The problem: The answer must be every record below, repeated exactly.

[Records excerpted from a collection]
▼

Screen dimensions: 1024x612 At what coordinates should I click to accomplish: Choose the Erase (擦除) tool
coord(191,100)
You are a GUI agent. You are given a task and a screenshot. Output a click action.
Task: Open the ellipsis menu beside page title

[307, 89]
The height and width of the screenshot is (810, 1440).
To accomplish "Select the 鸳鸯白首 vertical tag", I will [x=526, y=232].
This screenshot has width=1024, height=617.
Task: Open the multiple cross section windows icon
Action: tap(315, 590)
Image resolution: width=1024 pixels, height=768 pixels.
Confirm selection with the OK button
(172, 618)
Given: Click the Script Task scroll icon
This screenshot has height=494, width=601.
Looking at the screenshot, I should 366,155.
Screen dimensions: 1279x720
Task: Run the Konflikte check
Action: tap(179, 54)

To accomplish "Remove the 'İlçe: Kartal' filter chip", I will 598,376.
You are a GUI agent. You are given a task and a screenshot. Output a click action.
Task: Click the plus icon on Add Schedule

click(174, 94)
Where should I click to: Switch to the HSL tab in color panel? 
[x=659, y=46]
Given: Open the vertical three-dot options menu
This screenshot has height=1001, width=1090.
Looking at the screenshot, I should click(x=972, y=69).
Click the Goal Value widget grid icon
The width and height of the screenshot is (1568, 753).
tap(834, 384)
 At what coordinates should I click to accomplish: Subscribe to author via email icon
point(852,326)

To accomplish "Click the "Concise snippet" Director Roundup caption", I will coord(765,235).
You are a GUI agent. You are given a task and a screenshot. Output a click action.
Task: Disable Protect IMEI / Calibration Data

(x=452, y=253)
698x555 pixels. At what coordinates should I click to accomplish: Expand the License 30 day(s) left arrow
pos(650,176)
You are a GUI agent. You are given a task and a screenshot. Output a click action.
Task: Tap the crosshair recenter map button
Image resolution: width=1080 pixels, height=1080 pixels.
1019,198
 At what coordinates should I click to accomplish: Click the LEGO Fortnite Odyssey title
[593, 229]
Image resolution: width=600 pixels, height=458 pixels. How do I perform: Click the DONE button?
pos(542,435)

▲

Reply:
Screen dimensions: 1024x612 At what coordinates should I click to accomplish: Choose the Erase (擦除) tool
coord(191,100)
You are a GUI agent. You are given a task and a screenshot. Output a click action.
Task: Open the ellipsis menu beside page title

[307, 89]
The height and width of the screenshot is (810, 1440).
To accomplish "Select the 鸳鸯白首 vertical tag", I will [x=526, y=232].
This screenshot has width=1024, height=617.
Task: Open the multiple cross section windows icon
Action: tap(315, 590)
Image resolution: width=1024 pixels, height=768 pixels.
Confirm selection with the OK button
(172, 618)
Given: Click the Script Task scroll icon
This screenshot has height=494, width=601.
Looking at the screenshot, I should 366,155.
Screen dimensions: 1279x720
Task: Run the Konflikte check
Action: tap(179, 54)

To accomplish "Remove the 'İlçe: Kartal' filter chip", I will 598,376.
You are a GUI agent. You are given a task and a screenshot. Output a click action.
Task: Click the plus icon on Add Schedule

click(174, 94)
Where should I click to: Switch to the HSL tab in color panel? 
[x=659, y=46]
Given: Open the vertical three-dot options menu
This screenshot has height=1001, width=1090.
Looking at the screenshot, I should click(x=972, y=69).
Click the Goal Value widget grid icon
The width and height of the screenshot is (1568, 753).
tap(834, 384)
 At what coordinates should I click to accomplish: Subscribe to author via email icon
point(852,326)

To accomplish "Click the "Concise snippet" Director Roundup caption", I will coord(765,235).
You are a GUI agent. You are given a task and a screenshot. Output a click action.
Task: Disable Protect IMEI / Calibration Data

(x=452, y=253)
698x555 pixels. At what coordinates should I click to accomplish: Expand the License 30 day(s) left arrow
pos(650,176)
You are a GUI agent. You are given a task and a screenshot. Output a click action.
Task: Tap the crosshair recenter map button
Image resolution: width=1080 pixels, height=1080 pixels.
1019,198
 At what coordinates should I click to accomplish: Click the LEGO Fortnite Odyssey title
[593, 229]
Image resolution: width=600 pixels, height=458 pixels. How do I perform: Click the DONE button?
pos(542,435)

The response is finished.